What The First Greek Bailout Can Predict About Market's Direction Over The Next Few Days
In days when vacuum tubes control the market with a sub-millisecond attention span, and contextual memory is irrelevant, the speculative audience may be forgiven if it has forgotten that the foregone conclusion of tomorrow's second Greek bailout (which will pass) is in any way unique. It isn't: it was just over a year ago today, on May 9, 2010 that Europe's Finance Ministers approved a trillion dollar rescue package aimed at ensuring financial stability across Europe by creating the European Financial Stability Facility. As part of the first bailout Greece got a €110 billion loan. One year later, and about 50% lower on Greek bonds, we are back, with Greece about to get a second, €120 billion+ (does anyone even know how big it is?) bailout, and there is not even one person alive who believes that within a year the third bailout of the insolvent Greek country (with even more stringent austerity measures) won't be on the table (even as the rating agencies are defending themselves in the Hague tribunal for crimes against humanity for their decision to proclaim the Greek bankruptcy as an "Event of Default'). But by then everyone will have printed another cool trillion or two, so who cares. It is all about the short-term. The expectation there is that the market will surge, surge, surge, once the event that has been priced in, gets repriced in over and over again, or something. Well, if history is any indication, as the chart below shows, those hoping for protracted market jump on tomorrow's vote will be disappointed.

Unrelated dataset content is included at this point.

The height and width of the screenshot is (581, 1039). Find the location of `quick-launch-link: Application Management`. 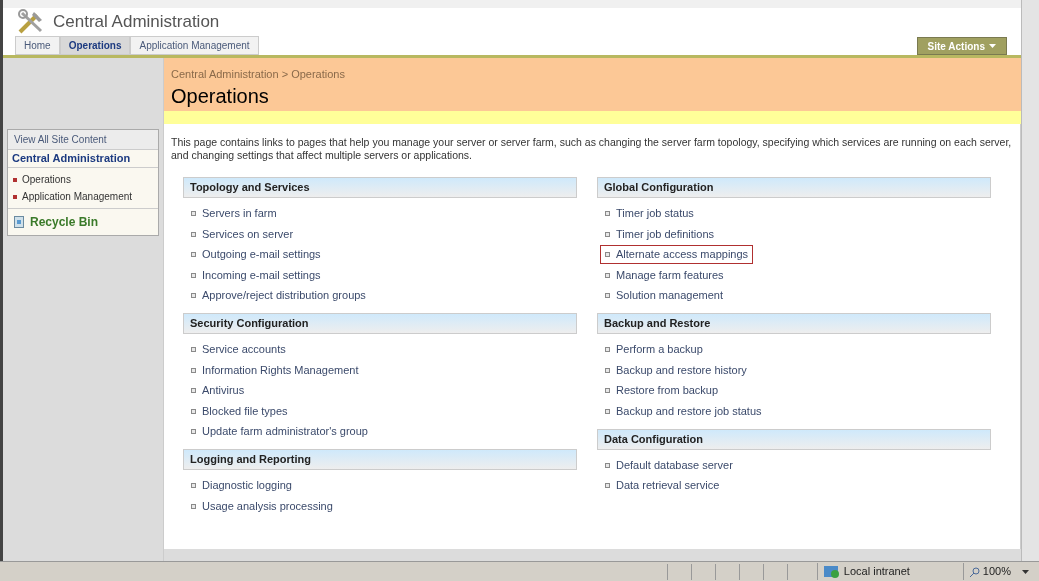

quick-launch-link: Application Management is located at coordinates (78, 196).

We present the S&P performance in the week just before the May 9th announcement, and the two weeks later (incidentally, it is truly pathetic that $900 billion worth of QE2 can only buy not even 200 ES points in the past year). As can be seen in the highlighted candlestick, the market stages a nearly 30 point relief rally that Monday...only to fizzle two days later and to drop by over 100 point in the next 10 days (what happens next is irrelevant but ultimately was the reason for the launch of QE2).
So, now that we are in an identical situation, with just two more QE2 POMOs remaining, with comparable volume technicals (surge on escalator vapor, plunge on iceberg elevator), and with a Greek bailout catalyst, will the next two weeks see the S&P proceed to rise modestly to the 1,300 levels only to plunge immediately after down to the 1,200 level... and probably far lower since the Fed is now actively conspiring what is the best way to breach QE3/OT2 to the public.